In 2000 Tony Blair created the Social Enterprise Unit in the Department of Trade and Industry (DTI), which was generally recognised as a ground-breaking development. Barbara Philips, then Head of the Social Enterprise Unit, put me on my bicycle for the next four years and had me give formal keynote speeches and conduct workshops on social enterprise in each of the nine regions in England, and in Wales, Scotland and Ireland.

Towards the end of my formal associations with DTI, I started telling people that the UK had literally blasted past the US in terms of its emphasis on social entrepreneurship. The only trouble with it was, Mr. Blair defined social entrepreneurship, essentially, as almost anything new. It wasn’t the same as what we came to know as social enterprise. There are two schools of thought: social innovation and social enterprise, and most of the activity is currently taking place at the intersection.

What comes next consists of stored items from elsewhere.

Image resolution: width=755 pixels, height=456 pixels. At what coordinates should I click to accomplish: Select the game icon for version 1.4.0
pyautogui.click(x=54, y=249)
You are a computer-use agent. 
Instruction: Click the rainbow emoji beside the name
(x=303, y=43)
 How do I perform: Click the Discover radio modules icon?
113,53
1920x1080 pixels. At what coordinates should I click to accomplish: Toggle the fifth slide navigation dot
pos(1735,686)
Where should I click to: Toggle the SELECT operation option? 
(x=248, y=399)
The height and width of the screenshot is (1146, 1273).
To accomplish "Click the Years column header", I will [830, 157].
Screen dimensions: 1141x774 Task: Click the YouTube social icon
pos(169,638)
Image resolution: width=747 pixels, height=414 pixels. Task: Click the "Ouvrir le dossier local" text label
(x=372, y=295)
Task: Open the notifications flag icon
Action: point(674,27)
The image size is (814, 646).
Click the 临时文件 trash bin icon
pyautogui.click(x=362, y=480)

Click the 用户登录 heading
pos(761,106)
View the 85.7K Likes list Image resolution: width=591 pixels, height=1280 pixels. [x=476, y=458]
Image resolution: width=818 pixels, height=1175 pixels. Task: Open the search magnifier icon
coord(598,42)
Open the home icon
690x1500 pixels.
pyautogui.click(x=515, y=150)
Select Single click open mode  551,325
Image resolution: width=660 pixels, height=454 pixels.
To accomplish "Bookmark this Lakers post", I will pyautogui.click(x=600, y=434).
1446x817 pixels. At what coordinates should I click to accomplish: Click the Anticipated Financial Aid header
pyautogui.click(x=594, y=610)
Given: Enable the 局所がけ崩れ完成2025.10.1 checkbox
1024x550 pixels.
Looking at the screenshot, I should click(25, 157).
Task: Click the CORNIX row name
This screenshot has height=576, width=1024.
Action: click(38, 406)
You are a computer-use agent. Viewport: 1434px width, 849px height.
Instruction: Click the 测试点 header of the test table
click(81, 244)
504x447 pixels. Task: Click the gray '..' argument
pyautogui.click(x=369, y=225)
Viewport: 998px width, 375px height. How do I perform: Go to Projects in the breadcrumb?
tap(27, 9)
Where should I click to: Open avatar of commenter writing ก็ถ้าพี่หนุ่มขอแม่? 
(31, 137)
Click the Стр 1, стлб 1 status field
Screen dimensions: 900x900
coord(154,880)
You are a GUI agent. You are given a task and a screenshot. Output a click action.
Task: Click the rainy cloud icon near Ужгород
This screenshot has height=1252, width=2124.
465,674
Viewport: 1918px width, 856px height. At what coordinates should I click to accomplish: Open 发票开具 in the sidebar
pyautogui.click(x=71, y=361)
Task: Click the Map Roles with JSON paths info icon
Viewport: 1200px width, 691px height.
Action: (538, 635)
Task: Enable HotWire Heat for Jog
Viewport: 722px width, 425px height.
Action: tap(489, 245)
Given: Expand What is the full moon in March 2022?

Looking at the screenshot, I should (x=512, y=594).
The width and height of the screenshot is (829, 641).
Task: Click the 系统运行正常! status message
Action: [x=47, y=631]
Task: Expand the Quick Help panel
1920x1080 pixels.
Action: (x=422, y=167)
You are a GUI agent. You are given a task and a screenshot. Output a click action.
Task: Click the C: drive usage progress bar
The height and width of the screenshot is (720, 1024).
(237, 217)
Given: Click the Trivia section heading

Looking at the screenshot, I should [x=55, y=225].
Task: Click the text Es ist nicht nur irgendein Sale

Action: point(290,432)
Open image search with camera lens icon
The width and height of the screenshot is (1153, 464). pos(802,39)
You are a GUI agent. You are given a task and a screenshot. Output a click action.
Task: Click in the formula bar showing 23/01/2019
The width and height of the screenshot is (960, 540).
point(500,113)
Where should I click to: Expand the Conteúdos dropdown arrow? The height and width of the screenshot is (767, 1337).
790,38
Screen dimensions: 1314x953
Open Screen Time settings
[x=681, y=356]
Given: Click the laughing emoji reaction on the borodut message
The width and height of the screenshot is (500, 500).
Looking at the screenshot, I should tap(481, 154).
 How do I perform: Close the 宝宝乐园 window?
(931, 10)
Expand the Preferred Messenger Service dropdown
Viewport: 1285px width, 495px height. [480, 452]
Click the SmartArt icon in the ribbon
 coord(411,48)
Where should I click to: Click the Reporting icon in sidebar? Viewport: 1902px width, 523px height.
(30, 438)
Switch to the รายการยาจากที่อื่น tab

Where do you stand on the problem of ego in social enterprise, something Liam Black contends with in his column, letter to a young social entrepreneur?

I’m in agreement pretty much. There are an awful lot of bells and whistles.

I learned my lesson early on at Control Data Corporation in the 1970s when we started talking about addressing the major unmet needs of society as profitable business opportunities. Control Data launched a lot of activities to try to address healthcare and education needs, developed small businesses, and worked in the prison industries. The mistake that we made was trying to set the bar too high and claiming that too much could be accomplished too soon. As soon as one thing went wrong the journalists were all over us. And the same thing is happening elsewhere now.

As Liam says, there are a pack of journalists out there salivating waiting to do some digging around the heroes and halos of social enterprise, not just at the Skoll Foundation. These entities have been very useful for raising the profile of social enterprise, but the problem with raising the profile is exactly that; the profile gets raised. People start making claims, when it’s very difficult to measure the social return on investment. Then, someone does some digging, and it turns out that the claims people are making are based on mist.

So it’s an issue of over-enthusiastic PR?

That’s what happened at the Control Data Corporation and it’s what I’ve seen elsewhere. Often the first wave of stories about organisations in the media will have been very exciting and very positive. If something starts to slip, the next wave is harsh because the expectations are so high.

It’s a matter of keeping expectations at the right level. When you are starting a social enterprise you need to keep those expectations at a very humble level, and not get ahead of yourself. Some of the best social enterprises are those that the great and the mighty have never heard of. They are just out there doing their work.

None of this is unusual, it’s what happens in any arena of small business. But, social enterprise has such a sexy tone to it and people are expecting far too much. They are going to be disappointed, and then they are going to be critical. When they are critical we are going to have to have a shake out, and I expect that will be happening over the next ten to fifteen years.

We have to keep in mind that most of the people that are stirring the pot to gain the attention for the field are not the people who are the social enterprises themselves.
Take the examples of Operation ASHA who work in the slums of New Delhi to eliminate tuberculosis, or Thorkil Sonne who, after his son was diagnosed with autism, created Specialisterne, which is one of the most impressive social enterprises in the world as far as I’m concerned. These are not people that are doing it for the recognition or for the halo. They are doing it because they see something that’s amiss and they believe that they can make a difference.
The only thing that’s changed is that people realise they can do these things by using all the tools normally associated with the private sector. And it’s that blend of what is best about the private sector and what is best about the non-profit sector that we have used to create social enterprise. The people who truly believe in it are not going to quit because one thing goes wrong. They are going to keep going until they find something that works.